Transformative Constitutionalism and Role of Judiciary in India

Transformative Constitutionalism has largely been a feature of South African jurisprudence. Transformative constitutionalism means an infusion of the values of liberty, equality, fraternity and dignity in the social order. The basic purpose of the constitution is to transform the society for better i.e. progressive and inclusive and this objective is a fundamental pillar of transformative constitutionalism. Basically, if there is a collusion between social evils and constitution then society has to be transformed (change).  It means constitutional morality prevails over societal morality. The Constitution will keep adjusting according to the changes in society but the essence of the constitution shall never change, it may evolve with the passage of time. There are basic principles of the constitution which exemplify the transformative goals of constitution i.e. .secularism, liberty, gender justice etc.

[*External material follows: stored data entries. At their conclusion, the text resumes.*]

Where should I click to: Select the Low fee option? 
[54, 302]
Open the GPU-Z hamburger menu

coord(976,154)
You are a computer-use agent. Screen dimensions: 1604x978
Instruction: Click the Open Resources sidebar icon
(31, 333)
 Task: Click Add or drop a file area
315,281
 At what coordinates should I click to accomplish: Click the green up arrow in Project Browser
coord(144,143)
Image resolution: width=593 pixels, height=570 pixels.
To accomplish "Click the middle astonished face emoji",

Right to Privacy as a Fundamental Right (Justice K.S Puttaswamy (retd.) and Anr. v. UOI 2017SC), entry into Sabarimala Temple by female (Indian Young Lawyers Associaton v. The State of Kerala and ORS., 2018 SC), stuck down the adultery as an offence ( Joseph Shine and ORS. v. UOI 2018 SC), Right to life with dignity, freedom to choose partner all are related to concept of Transformative Constitutionalism where the Supreme Court interpret the provision of constitution in such a way that provisions are not limited to mere literal meaning of their words, instead they ought to be given a meaningful construction which is reflective of their intent and purpose in consonance with the changing times. The Supreme Court is not bound by the test of the constitution rather it is bound by the spirit of the constitution.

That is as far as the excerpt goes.